There is a control sequence, which I had forgotten. This question reminded me. In XTerm Control Sequences, it is noted "print all pages":

CSI ? Pm i
      Media Copy (MC, DEC-specific).
        Ps = 1  -> Print line containing cursor.
        Ps = 4  -> Turn off autoprint mode.
        Ps = 5  -> Turn on autoprint mode.
        Ps = 1  0  -> Print composed display, ignores DECPEX.
        Ps = 1  1  -> Print all pages.

That dates from 1999 (patch #119), so you likely have it in your xterm. You could do this in a shell command like this:

printf '\033[?11i'

A comment mentions the page Hidden gems of xterm, which uses the corresponding action print-everything (something that can be executed via the translations resource). It is in the manual page, of course. The same comment points to Extra characters in XTerm printerCommand output, which mentions the resource printAttributes. By default, the control sequences for the printer tell xterm to send extra control characters (to reconstruct video attributes). The resource can be modified (set to 0) to suppress that. That is even older (patch #74).
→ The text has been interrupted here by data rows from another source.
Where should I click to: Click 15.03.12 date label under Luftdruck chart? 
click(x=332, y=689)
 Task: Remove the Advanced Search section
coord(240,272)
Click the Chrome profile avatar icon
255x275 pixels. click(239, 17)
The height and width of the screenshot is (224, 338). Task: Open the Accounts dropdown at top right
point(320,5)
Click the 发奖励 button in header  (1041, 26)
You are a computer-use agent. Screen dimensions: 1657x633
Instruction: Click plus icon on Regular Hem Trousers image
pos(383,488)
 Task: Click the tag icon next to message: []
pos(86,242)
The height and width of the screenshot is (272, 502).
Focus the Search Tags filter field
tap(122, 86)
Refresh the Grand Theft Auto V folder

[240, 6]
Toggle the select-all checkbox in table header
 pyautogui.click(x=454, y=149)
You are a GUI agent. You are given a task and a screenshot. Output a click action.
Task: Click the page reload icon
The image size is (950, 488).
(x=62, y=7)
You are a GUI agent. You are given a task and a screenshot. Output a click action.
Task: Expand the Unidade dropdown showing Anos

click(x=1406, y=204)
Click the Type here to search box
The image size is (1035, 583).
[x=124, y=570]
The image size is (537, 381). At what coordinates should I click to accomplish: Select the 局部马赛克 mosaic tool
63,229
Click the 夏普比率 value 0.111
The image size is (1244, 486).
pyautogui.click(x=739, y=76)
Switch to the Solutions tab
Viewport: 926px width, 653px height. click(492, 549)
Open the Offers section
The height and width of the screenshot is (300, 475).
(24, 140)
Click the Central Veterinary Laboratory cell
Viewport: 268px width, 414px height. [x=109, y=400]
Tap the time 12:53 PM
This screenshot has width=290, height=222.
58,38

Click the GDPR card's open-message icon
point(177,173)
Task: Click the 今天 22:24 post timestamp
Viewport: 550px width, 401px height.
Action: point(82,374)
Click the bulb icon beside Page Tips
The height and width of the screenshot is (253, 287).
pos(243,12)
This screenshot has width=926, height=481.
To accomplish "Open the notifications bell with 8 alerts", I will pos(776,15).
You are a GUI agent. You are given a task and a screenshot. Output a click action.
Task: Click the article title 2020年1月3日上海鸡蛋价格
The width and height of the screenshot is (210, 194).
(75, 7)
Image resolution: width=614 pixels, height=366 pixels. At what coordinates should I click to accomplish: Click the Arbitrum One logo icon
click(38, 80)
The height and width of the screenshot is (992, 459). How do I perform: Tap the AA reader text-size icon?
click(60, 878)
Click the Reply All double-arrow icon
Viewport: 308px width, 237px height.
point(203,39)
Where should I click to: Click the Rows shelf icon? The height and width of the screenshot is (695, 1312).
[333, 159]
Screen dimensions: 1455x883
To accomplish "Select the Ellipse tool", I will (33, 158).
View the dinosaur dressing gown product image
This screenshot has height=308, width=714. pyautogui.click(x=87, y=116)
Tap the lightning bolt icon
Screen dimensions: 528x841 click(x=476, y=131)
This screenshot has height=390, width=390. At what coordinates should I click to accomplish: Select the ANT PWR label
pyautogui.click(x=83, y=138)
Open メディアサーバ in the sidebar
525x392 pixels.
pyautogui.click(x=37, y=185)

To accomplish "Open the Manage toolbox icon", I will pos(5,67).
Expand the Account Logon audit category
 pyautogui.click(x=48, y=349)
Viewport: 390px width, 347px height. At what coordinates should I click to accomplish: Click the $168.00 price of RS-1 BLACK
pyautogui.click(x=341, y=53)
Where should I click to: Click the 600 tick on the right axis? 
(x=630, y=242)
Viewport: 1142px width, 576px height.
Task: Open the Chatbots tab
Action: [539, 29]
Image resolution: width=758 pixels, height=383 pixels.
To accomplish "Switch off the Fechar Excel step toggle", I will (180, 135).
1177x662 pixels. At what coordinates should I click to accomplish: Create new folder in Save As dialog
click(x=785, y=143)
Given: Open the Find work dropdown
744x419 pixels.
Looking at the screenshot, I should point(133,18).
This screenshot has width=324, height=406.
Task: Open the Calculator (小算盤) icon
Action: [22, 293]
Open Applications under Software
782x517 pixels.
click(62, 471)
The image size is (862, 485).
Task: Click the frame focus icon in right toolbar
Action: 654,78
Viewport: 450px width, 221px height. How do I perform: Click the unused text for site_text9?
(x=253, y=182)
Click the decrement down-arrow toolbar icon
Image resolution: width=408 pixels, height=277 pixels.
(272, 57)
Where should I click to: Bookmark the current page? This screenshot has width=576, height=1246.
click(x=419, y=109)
Without that — Conceivably one could construct an application which used the X SendEvent protocol to construct a series of events which would be interpreted as xterm actions to scroll back, select text and copy it chunk-by-chunk via the clipboard. You could even write it in Perl (there is a module for X protocol). But seriously, no.

If you want to capture text which was written to xterm, you can do this by preparing before the text is needed by different methods (see manual):

  • turn on the xterm logging feature (not that user-friendly because it generates the filename). This can be enabled using the "Log to File (logging)" menu entry.
  • use the printer control sequences to write lines as they are written (again, not that friendly, though there is a menu entry to turn it on and off, "Redirect to Printer (print-redir)")
  • use script to capture all output to the terminal. I use this, because it works with any terminal on any POSIX-like system (even Cygwin).

Each of these methods produces a file containing escape/control sequences, which requires filtering out. The hypothetical program using SendEvent could in principle eliminate that.